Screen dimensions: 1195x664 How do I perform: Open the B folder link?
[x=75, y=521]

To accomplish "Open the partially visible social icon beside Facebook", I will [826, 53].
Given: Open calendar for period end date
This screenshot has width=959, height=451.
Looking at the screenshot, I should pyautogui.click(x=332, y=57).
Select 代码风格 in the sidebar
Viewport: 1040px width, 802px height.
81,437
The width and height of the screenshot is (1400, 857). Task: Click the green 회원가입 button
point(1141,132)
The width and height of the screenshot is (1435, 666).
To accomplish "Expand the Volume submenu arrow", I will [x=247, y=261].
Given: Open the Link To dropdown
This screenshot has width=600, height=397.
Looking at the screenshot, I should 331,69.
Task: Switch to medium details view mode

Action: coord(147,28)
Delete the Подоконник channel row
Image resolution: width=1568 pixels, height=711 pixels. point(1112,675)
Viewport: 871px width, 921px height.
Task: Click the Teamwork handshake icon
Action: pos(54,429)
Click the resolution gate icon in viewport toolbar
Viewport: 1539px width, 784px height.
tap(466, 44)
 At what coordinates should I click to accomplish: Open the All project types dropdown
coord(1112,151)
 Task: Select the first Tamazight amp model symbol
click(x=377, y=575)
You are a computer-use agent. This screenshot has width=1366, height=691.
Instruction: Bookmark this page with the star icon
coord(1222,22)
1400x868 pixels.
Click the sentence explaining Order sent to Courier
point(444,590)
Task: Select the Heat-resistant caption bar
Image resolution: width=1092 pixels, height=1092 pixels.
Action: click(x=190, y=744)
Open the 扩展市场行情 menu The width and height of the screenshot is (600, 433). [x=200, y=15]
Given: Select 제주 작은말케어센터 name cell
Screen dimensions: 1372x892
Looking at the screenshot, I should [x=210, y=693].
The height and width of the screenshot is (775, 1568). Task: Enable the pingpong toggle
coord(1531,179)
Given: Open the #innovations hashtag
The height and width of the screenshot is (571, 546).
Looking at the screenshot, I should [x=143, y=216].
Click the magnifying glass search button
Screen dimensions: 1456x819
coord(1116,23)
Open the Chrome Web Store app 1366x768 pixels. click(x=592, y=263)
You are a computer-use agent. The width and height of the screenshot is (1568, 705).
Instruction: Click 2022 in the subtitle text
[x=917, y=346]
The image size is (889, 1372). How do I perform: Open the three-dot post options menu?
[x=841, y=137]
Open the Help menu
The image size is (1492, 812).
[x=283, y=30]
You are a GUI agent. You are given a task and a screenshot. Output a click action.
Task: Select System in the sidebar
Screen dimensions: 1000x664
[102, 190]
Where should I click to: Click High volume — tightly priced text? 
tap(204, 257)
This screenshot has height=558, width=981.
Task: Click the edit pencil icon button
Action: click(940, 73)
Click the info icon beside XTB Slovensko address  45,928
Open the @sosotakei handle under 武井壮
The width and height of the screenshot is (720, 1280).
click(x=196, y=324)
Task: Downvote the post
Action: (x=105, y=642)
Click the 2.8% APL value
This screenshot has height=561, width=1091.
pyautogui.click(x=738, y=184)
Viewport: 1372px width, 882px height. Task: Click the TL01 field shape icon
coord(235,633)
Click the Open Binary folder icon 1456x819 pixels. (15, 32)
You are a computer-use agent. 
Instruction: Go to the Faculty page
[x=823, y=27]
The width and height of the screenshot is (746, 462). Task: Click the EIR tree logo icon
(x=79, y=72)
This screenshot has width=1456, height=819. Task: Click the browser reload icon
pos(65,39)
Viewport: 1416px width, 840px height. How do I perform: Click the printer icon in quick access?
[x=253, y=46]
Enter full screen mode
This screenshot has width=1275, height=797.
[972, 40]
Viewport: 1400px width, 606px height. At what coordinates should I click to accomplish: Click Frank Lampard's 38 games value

▸ **OPDRACHT**:
Tel de regels in de items waarin de tekenreeks "coordinates" voorkomt, waarbij hoofdletters en kleine letters als verschillend gelden. Geef alleen het aantal.

▸ **ALS ANTWOORD**:
2